SOURCE TEXT:
▶

Ablations on the softmax temperature (τ) reveal that moderate values maximize information recovery while maintaining the discrete token's robustness (Figure 1).
Figure 1: Impact of varying the softmax temperature τ for inference-time soft assignment on ASR WER across test-clean, TED-LIUM v2, CHiME4, and ERJ benchmark splits.
Speech Synthesis and Voice Conversion
Speech synthesis experiments using HiFi-GAN vocoders trained on discrete tokens (LJSpeech input) show that soft assignment yields improved Mel-Cepstral Distortion (MCD), F0 RMSE, and UTMOS, closely approaching the performance of models based on continuous features. Voice conversion from out-of-domain TIMIT speech shows a favorable balance between preserving speaker-invariant content and accurately reconstructing linguistic information. In some cases, the proposed soft-assignment method achieves superior speaker similarity and phonetic fidelity relative to both hard tokens and continuous features.
Representation Structure and Phoneme Alignment
Embedding space analysis via intra/inter-class variance indicates that token representations derived from soft assignment cluster phoneme classes more compactly and increase class separability (Fisher ratio), consistent with improved modeling of segmental information. This effect is robust across different cluster sizes and for both ASR and TTS-trained embeddings.
Multi-Codebook (Layer Aggregation) Extensions
Combining soft assignment with layerwise tokenization and aggregation (multi-stream input) further improves accuracy on both matched and mismatched domain ASR conditions, especially when layer-specific temperature tuning is applied. However, the benefit saturates or requires careful temperature scheduling to avoid overfitting to in-domain-specific acoustic details.
Comparison to Prior Work
Compared to prior approaches such as HuBERT-Soft (which requires costly retraining/reprojection of SSL models, yielding "soft" but non-discrete features), the present method preserves both codebook-driven compression efficiency and the representational advantages of soft assignments. Unlike solutions based on multiple codebooks or residual quantization, it does not multiply storage or compute costs during training and is compatible with down-streaming in large-scale spoken LLMs (2606.06806).

◀

PROBLEM TO SOLVE: Reproduce verbatim the stretch of the soft-assignment text above from "Ablations on the" through "ERJ benchmark splits.".

EXTRACTED MATERIAL:
▶

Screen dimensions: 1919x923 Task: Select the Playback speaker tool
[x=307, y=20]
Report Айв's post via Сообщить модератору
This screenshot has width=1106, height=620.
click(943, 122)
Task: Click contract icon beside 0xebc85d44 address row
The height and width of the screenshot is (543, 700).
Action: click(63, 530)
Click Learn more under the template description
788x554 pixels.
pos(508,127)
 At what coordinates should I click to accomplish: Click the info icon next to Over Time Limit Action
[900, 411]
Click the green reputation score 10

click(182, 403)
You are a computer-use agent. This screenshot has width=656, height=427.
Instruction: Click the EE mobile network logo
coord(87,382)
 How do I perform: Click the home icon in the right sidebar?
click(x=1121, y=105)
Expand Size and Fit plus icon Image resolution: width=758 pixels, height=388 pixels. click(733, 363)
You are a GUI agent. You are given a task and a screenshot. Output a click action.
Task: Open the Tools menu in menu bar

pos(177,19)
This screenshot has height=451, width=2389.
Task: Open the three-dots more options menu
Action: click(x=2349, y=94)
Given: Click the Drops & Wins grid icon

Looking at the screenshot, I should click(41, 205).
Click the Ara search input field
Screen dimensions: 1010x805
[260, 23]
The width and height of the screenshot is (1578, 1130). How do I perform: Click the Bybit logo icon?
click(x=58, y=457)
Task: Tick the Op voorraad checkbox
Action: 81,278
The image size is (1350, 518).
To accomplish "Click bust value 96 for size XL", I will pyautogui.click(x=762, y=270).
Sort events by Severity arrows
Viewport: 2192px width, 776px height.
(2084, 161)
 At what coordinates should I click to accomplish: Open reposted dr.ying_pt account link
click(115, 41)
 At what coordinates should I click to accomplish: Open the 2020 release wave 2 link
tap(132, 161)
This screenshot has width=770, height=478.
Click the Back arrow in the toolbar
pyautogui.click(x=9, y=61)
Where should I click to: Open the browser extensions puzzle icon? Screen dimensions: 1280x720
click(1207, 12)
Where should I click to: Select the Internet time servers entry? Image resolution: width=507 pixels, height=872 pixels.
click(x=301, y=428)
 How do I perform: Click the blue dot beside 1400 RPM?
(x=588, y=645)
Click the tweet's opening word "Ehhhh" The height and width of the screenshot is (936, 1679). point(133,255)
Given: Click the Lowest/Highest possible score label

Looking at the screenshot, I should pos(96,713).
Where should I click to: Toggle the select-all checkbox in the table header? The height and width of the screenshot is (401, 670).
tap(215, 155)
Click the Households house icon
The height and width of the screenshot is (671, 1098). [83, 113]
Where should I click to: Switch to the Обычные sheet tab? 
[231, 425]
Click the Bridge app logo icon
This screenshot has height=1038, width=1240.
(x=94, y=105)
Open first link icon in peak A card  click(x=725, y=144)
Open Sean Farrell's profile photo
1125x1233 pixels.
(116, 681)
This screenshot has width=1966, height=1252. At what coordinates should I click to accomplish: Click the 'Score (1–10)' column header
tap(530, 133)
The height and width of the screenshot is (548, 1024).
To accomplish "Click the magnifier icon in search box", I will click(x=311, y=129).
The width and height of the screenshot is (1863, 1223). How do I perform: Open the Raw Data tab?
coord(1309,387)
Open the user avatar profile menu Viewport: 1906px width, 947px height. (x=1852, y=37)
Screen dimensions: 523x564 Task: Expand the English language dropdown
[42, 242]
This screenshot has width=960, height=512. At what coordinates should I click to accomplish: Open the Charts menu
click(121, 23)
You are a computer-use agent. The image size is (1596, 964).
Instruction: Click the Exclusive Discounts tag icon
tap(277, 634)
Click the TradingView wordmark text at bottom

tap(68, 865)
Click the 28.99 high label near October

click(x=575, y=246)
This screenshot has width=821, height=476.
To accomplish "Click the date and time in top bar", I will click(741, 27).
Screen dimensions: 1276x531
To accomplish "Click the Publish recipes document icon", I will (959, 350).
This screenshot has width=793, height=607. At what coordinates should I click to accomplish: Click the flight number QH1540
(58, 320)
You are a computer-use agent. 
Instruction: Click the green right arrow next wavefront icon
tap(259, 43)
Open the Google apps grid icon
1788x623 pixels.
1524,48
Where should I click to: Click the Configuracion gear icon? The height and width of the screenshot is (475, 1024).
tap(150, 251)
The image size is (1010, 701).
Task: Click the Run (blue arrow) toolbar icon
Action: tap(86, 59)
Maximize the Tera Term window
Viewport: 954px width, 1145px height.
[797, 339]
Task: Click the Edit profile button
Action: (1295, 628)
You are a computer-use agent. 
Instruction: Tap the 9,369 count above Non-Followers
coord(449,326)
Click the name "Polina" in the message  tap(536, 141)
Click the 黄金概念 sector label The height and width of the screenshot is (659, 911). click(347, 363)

◀

SOLVED PROBLEM:
Ablations on the softmax temperature (τ) reveal that moderate values maximize information recovery while maintaining the discrete token's robustness (Figure 1).
Figure 1: Impact of varying the softmax temperature τ for inference-time soft assignment on ASR WER across test-clean, TED-LIUM v2, CHiME4, and ERJ benchmark splits.